We perceive ourselves and the world around us in three dimensions, and this same point of view is crucial for understanding the way in which chemicals operate in living systems. Well-established theories predicted how atoms arrange themselves in molecules, but chemists still regarded many complex molecules involved in vital biological processes as if they were rigid. By revealing ways in which these molecules prefer to shape up in real life, the two recipients of the 1969 Nobel Prize in Chemistry transformed the way in which chemists viewed the materials they studied.
Odd Hassel had limited success analysing the structure and properties of simple molecules, until he used a technique that fires electrons at a sample and creates an interference pattern characteristic of the molecule in question. The focus of his attention was cyclohexane, a compound that in two dimensions is represented by a hexagonal ring of carbon atoms, but their electron interference patterns revealed a more complex geometry. The molecule assumes two forms, one chair-shaped and rigid, the other more flexible and boat-shaped. As it turns out, his observations confirmed an unpopular and unproved hypothesis that had been made at the end of the previous century, but what Hassel also observed was how easily these two forms are interchangeable. When the cyclohexane molecule is alone it prefers to assume the chair conformation, but in the presence of other molecules it rapidly adopts the boat formation. The different conformations arise from each atom in a molecule being surrounded by a host of attractive and repulsive forces coming from their charged constituents, and they respond by twisting or bending around the chemical bonds that hold them together, until they each reach a position they find favourable and stable in their environment.

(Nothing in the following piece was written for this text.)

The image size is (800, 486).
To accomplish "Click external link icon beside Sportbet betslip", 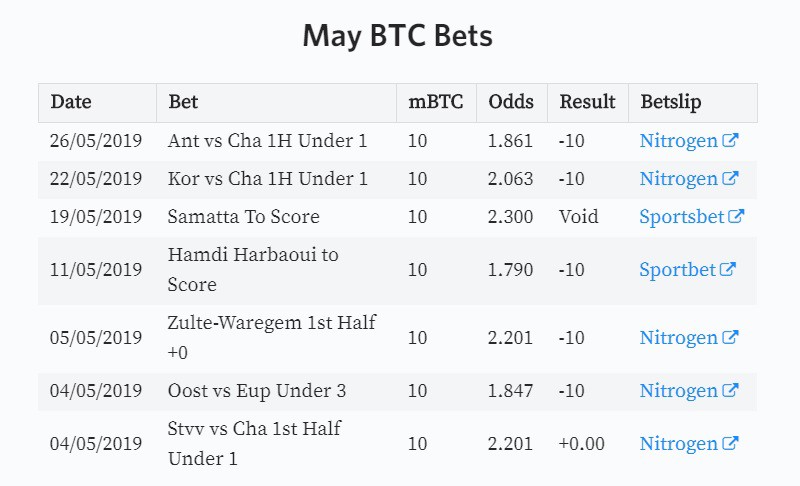I will [728, 269].
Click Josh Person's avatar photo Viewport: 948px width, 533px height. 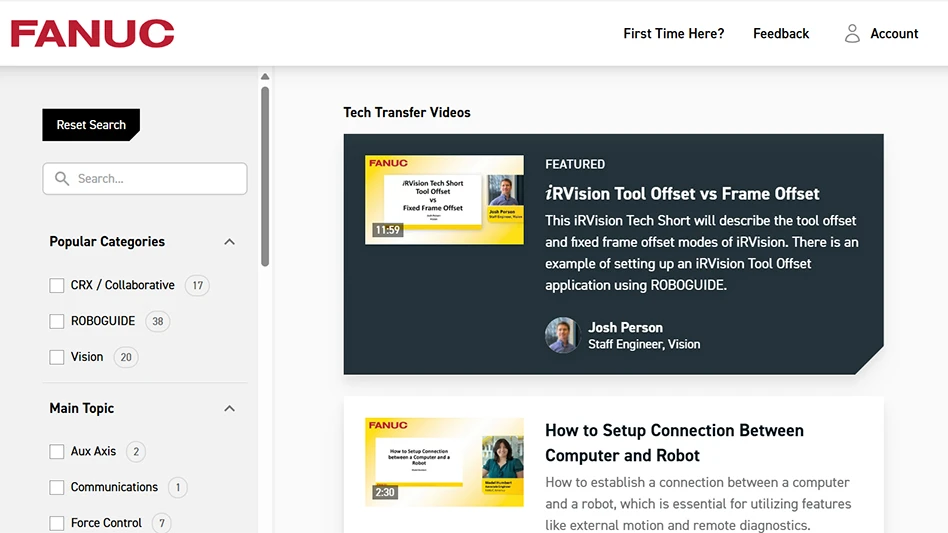[562, 335]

Hassel’s view of cyclohexane went largely unnoticed until Derek Barton extended his ideas to more complex compounds. In a modest four-page article published in 1950, Barton proposed the shape of the cholesterol molecule and its chemical relatives, which contain several rings of carbon joined together. More importantly, he proposed that different configurations of these molecules affect fundamental characteristics, such as their stability and the speed in which they react with other molecules. Barton’s observations almost immediately solved the problems chemists had in grasping inexplicable details about the behaviour of chemicals. Chemists could now identify the conformation of even the most complex molecules and use this information to understand how they behave and interact with each other, adding a new and crucial dimension to their chemical analyses.